Bahkan yang menjadi tanda tanya, tak ada satupun klarifikasi atau pernyataan dari pihak pemerintah yang menyesalkan kejadian di Arab Saudi, padahal telah ditegur oleh otoritas di sana. Apakah ini terkait dengan latar belakang menteri agamanya yang punya afiliasi dengan ormas tertentu yang justru melakukan pembelaan terhadap umrah “berlebihan” ini? Wallahu a’lam.
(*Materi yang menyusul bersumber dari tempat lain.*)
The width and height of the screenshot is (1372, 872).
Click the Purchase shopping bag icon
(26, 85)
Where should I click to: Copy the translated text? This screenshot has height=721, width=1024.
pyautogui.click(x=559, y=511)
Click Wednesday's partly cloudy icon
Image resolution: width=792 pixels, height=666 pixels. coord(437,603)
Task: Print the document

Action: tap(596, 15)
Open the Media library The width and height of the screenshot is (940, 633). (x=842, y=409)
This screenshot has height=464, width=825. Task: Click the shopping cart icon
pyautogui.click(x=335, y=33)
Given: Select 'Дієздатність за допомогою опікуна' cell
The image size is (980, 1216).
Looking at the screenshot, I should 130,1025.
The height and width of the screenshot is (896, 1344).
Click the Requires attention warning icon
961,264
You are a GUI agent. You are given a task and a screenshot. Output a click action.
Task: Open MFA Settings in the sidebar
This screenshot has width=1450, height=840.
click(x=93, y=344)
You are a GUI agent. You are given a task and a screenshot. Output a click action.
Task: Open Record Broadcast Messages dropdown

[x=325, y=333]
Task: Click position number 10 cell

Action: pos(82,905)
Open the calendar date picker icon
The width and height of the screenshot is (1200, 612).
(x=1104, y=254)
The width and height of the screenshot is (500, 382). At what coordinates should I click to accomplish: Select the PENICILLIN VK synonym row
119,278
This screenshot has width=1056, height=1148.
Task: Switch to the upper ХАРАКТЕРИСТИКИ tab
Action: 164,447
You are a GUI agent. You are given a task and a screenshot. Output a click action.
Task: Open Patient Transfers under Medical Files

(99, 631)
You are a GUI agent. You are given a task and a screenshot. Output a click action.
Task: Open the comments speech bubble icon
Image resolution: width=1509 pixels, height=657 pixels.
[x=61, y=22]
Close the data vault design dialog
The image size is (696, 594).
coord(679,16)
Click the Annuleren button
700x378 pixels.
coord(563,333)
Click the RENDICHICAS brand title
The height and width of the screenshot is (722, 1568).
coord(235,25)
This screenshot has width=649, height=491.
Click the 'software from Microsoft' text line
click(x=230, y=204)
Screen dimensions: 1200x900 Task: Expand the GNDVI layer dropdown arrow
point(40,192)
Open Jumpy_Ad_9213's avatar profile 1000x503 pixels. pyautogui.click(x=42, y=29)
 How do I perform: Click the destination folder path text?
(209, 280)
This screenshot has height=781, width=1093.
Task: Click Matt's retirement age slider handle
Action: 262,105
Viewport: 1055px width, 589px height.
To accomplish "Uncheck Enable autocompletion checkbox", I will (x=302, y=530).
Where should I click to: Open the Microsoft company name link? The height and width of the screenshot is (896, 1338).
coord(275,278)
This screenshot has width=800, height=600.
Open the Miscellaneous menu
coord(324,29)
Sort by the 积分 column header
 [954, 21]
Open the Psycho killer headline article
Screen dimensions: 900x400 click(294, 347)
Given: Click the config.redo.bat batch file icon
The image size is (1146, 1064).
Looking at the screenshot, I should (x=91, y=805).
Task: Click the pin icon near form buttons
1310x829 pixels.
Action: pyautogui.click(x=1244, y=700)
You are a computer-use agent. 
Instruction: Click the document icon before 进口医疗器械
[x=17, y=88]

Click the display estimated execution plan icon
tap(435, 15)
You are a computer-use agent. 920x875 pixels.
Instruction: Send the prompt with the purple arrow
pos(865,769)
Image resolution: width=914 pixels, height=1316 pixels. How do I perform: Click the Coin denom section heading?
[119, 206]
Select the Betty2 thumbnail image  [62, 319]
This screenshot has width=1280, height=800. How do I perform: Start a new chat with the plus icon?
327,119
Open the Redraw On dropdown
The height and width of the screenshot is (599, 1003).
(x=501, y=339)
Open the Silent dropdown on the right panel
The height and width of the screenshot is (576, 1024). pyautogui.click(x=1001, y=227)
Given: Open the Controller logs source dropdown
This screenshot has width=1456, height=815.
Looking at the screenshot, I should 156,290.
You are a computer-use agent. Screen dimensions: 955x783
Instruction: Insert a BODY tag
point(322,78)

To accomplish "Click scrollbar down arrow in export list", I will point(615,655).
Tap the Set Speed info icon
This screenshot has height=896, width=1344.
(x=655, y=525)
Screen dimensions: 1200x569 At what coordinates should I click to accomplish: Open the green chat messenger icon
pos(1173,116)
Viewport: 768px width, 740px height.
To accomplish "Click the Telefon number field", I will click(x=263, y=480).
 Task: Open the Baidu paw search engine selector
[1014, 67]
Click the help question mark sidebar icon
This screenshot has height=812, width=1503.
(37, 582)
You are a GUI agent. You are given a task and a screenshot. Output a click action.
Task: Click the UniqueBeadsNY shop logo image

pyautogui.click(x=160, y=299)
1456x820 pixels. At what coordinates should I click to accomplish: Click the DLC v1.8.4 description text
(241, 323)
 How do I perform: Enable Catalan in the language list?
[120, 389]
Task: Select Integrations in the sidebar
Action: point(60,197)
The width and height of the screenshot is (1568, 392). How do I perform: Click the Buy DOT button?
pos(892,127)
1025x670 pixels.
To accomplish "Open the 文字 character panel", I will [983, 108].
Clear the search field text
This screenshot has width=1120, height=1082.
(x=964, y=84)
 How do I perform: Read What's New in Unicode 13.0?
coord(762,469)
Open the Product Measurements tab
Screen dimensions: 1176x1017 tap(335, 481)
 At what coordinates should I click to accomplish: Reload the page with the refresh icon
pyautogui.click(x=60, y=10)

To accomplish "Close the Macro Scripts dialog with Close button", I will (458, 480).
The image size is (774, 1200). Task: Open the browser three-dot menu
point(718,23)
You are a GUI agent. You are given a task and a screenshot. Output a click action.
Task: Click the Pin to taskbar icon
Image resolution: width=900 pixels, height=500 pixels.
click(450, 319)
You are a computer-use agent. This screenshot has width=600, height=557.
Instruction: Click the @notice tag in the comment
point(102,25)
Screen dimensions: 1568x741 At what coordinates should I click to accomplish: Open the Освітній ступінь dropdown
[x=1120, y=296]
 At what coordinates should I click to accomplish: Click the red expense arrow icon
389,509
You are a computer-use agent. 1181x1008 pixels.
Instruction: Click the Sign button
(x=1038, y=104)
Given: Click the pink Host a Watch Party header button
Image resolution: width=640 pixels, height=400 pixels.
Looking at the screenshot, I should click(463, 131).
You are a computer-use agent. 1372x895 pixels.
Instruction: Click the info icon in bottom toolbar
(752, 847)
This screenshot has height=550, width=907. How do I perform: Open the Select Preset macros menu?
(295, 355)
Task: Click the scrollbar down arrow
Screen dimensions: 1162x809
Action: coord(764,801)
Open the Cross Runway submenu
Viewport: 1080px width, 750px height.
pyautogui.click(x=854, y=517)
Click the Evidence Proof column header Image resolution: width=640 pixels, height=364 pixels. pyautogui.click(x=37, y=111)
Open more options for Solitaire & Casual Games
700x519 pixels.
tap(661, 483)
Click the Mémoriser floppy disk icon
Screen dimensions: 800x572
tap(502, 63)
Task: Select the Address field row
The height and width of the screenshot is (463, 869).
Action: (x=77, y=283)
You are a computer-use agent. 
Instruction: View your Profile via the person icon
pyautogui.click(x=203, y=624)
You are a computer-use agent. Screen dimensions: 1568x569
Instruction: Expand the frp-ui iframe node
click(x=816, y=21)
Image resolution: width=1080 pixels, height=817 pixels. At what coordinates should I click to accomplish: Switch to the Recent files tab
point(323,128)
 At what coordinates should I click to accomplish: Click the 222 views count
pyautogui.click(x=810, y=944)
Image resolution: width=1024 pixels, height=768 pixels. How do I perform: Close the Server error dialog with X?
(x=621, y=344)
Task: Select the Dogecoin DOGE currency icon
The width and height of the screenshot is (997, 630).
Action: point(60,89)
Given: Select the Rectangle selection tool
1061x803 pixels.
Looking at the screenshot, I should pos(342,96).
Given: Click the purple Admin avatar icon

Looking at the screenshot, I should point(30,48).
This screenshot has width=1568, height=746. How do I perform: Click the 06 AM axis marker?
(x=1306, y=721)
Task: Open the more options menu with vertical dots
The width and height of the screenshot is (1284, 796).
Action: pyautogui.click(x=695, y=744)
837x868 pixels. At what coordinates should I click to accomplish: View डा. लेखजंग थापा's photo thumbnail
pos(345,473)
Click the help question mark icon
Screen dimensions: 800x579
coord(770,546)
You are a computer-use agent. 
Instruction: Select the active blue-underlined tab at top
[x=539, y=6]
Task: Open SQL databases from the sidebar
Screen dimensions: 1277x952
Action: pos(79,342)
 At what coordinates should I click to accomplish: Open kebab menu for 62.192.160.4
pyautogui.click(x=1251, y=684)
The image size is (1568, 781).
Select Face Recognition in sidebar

Jadi, bagi yang merasa itu bukan bagian dari “ghuluw” maka sama halnya mereka telah berbuat sikap yang berlebihan dalam agama, pun mereka selama ini menganggap sebagai kelompok yang paling moderat dalam beragama. Sesuai dengan pengertian “ghuluw” sendiri yang bagi saya cukup komprehensif (jaami’ maani’), dimana yang dimaksud adalah “al-irtifaa’u fis syay’i, wa tajaawazu al-haddi fiihi” (merasa paling tinggi/paling benar dan bersikap melampaui batas).

Jika sebuah ibadah sudah ditetapkan syariatnya, baik ucapan dan tata caranya, lalu ditambahkan dan dibela sebagai perbuatan yang dianggap benar, lalu siapa yang sebenarnya melampaui batas?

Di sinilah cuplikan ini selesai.